→ **SELECTED EXCERPT**
They say it takes many hands to make a movement and that’s why we collaborate with different people and organisations who connect to our cause. While most of our collaborations are within the local community, we collaborated with Emma Watson’s The Book Fairies Worldwide — which uses the help of stickers to share books — to launch Book Fairies Saudi Arabia, where anyone in Saudi can be a book fairy and spread the joy of reading by leaving books in public spaces. Through this collaboration, we brought in the use of Arabic stickers too to make it accessible to all and motivate more locals to buy them and participate in the movement. Our other collaborations include an on-ground campaign for World Book Day, called #PayByBook that we did with a local coffee shop and two other organisations, where books were used as currency for different products and services – to promote the message that books are valuable and knowledge is our real currency. Additionally, the books collected were used to set up a library at an underprivileged school.

How was the initiative received when you started it?

I think it’s been well received since the beginning. Of course, there were people who didn’t see the importance of such an initiative and said, “why do you care so much about whether people read or not?” We’ve also gotten comments like “getting people to read in Jeddah, well that’s hard!” but I think there have been a lot more people who have been extremely supportive and helpful in making this initiative what it is today.

→ **PROMPT 1**
Set down the part of the reading-initiative interview from "I think it’s" up to and including "it is today.", copying it word for word.
→ **PROMPT 2**
Resume the interview about the reading initiative in Saudi Arabia, picking up right after its last sentence.

→ **INFORMATION PROVIDED**

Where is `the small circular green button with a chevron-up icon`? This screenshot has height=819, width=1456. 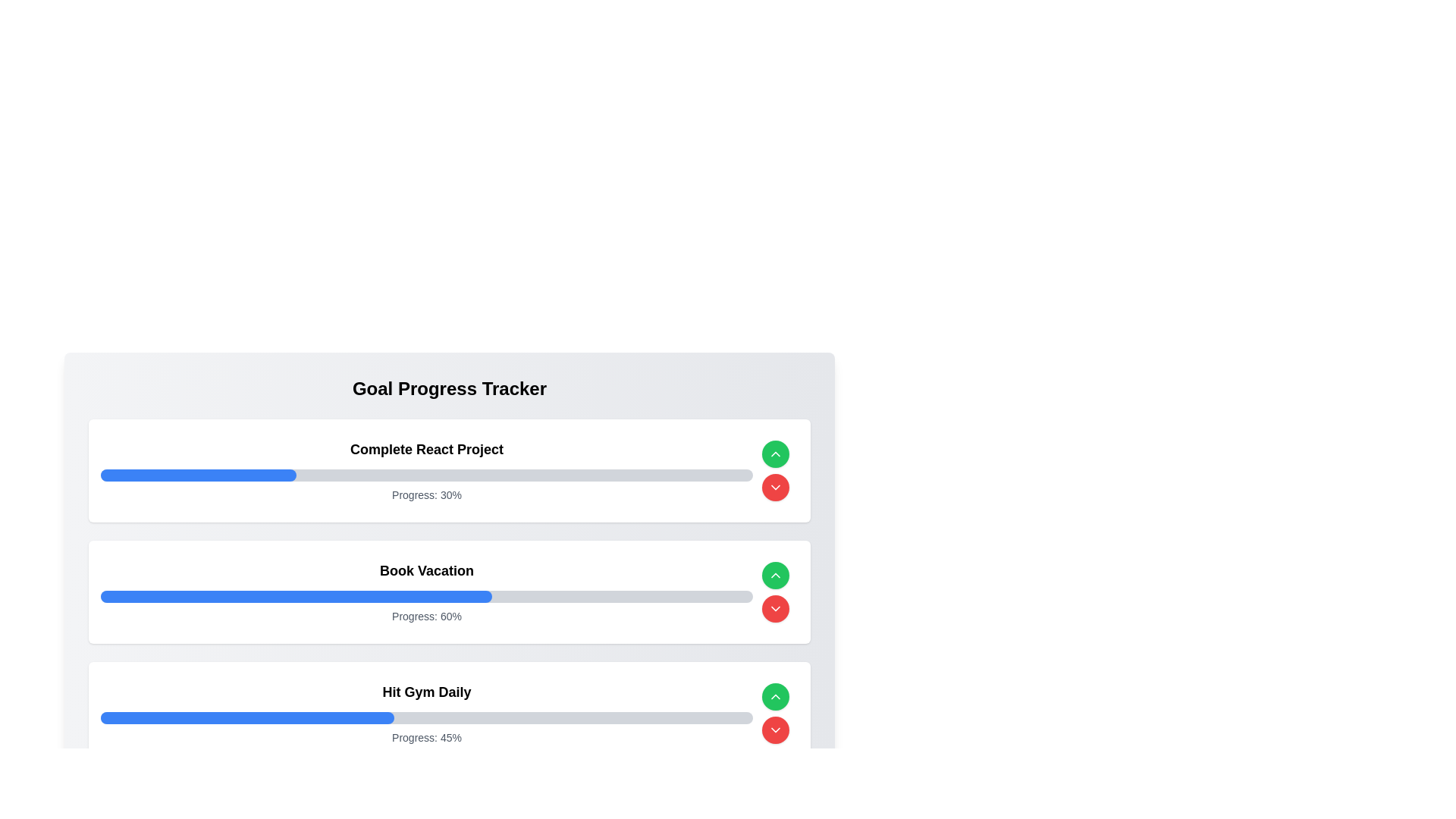 the small circular green button with a chevron-up icon is located at coordinates (775, 576).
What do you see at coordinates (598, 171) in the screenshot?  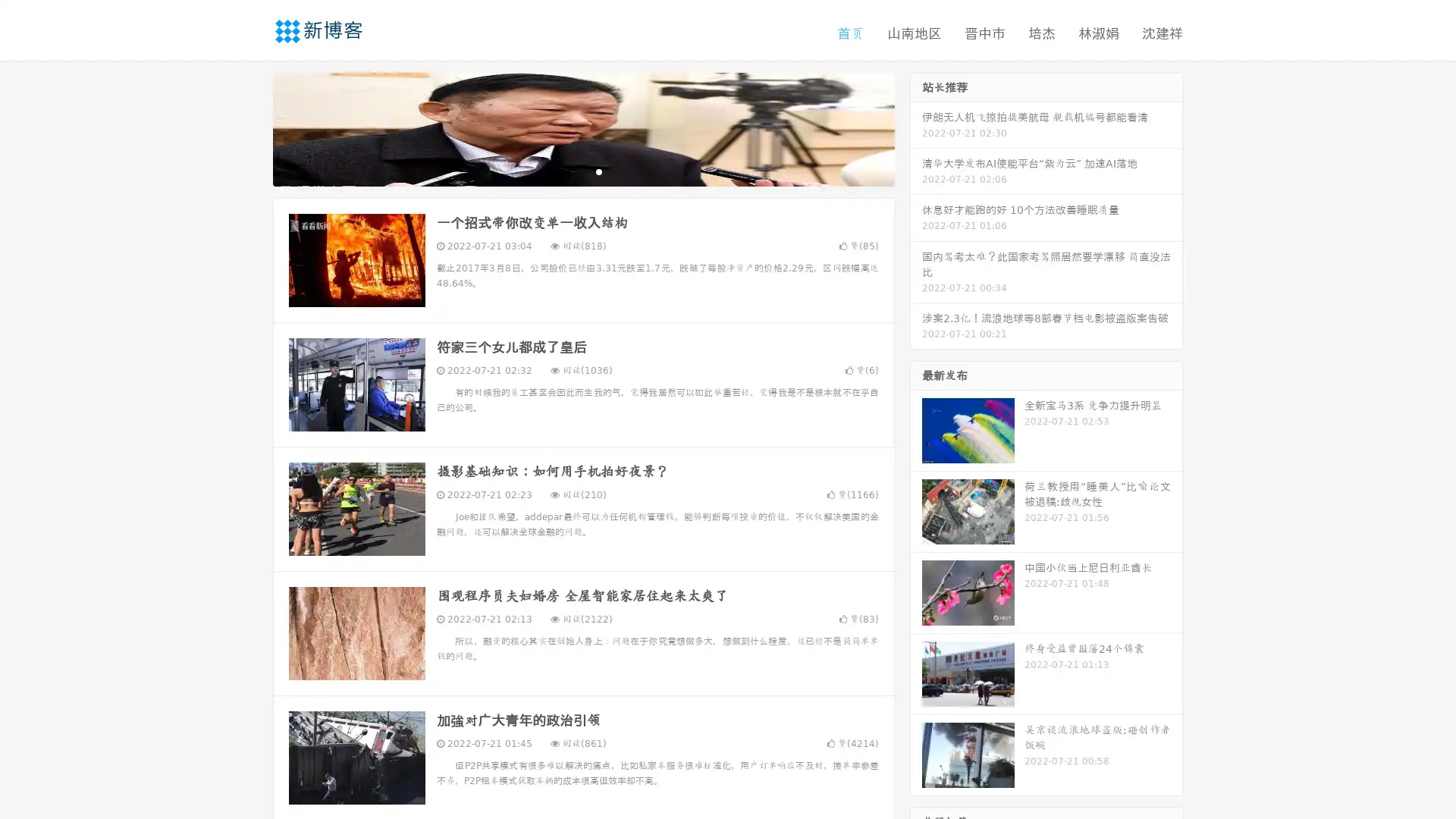 I see `Go to slide 3` at bounding box center [598, 171].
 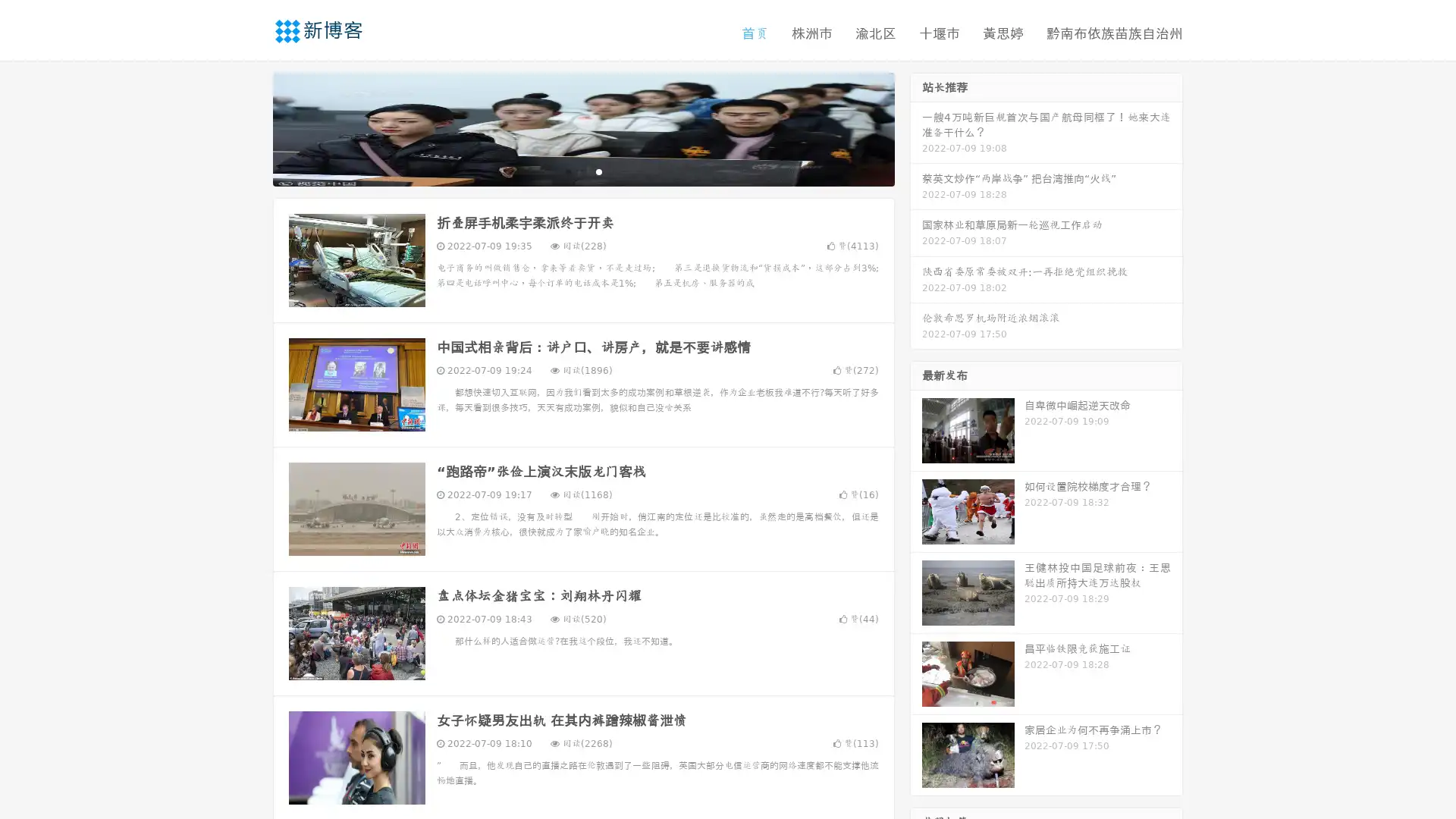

→ **TASK OUTPUT 1**
I think it’s been well received since the beginning. Of course, there were people who didn’t see the importance of such an initiative and said, “why do you care so much about whether people read or not?” We’ve also gotten comments like “getting people to read in Jeddah, well that’s hard!” but I think there have been a lot more people who have been extremely supportive and helpful in making this initiative what it is today.

→ **TASK OUTPUT 2**
In a world that’s so constantly connected with technology within glass screens, what do you feel Jeddah Reads stands for?

The digital culture is definitely taking over and turning a lot of people away from books as well and I guess that’s why we also try to use digital mediums to inspire people to read books by way of our website, social media and the video project, ‘50 Readers 1 Question’, where we ask our readers a specific question about books, authors et al.; it’s good to use digital culture for your own benefit and cause. Our ultimate goal is, to inspire a city of readers and thinkers. Because as our tagline suggests, “we believe reading can change everything”.

What’s on the cards for your future? Are you considering starting such an initiative in India as well?

One of the things we’ve really wanted to do for a while is the Jeddah literature festival. Saudi has never had anything like that and we’d really love to bring that to the public.

I’m currently in my research and registration stage and am looking at expanding to cater to more people. I’ll be starting from India, but because there are people who get in touch with us from other places, I want to start it under an all-pervasive ideology and brand, so that we don’t have to start from scratch in other places, to initiate similar projects. In India, the approach would be slightly different because it’s a very different culture and audience. In Saudi, there wasn’t a reading culture at all but, in India, I believe we’ve always had one. A recent research showed India as one of the top three countries that read the most, though we have our own set of problems. Our literacy levels are still low, and the digital culture is universally taking over everyone’s lives, leading to the younger generation reading less. In India, the initiative would be more about reviving a culture of reading rather than starting one.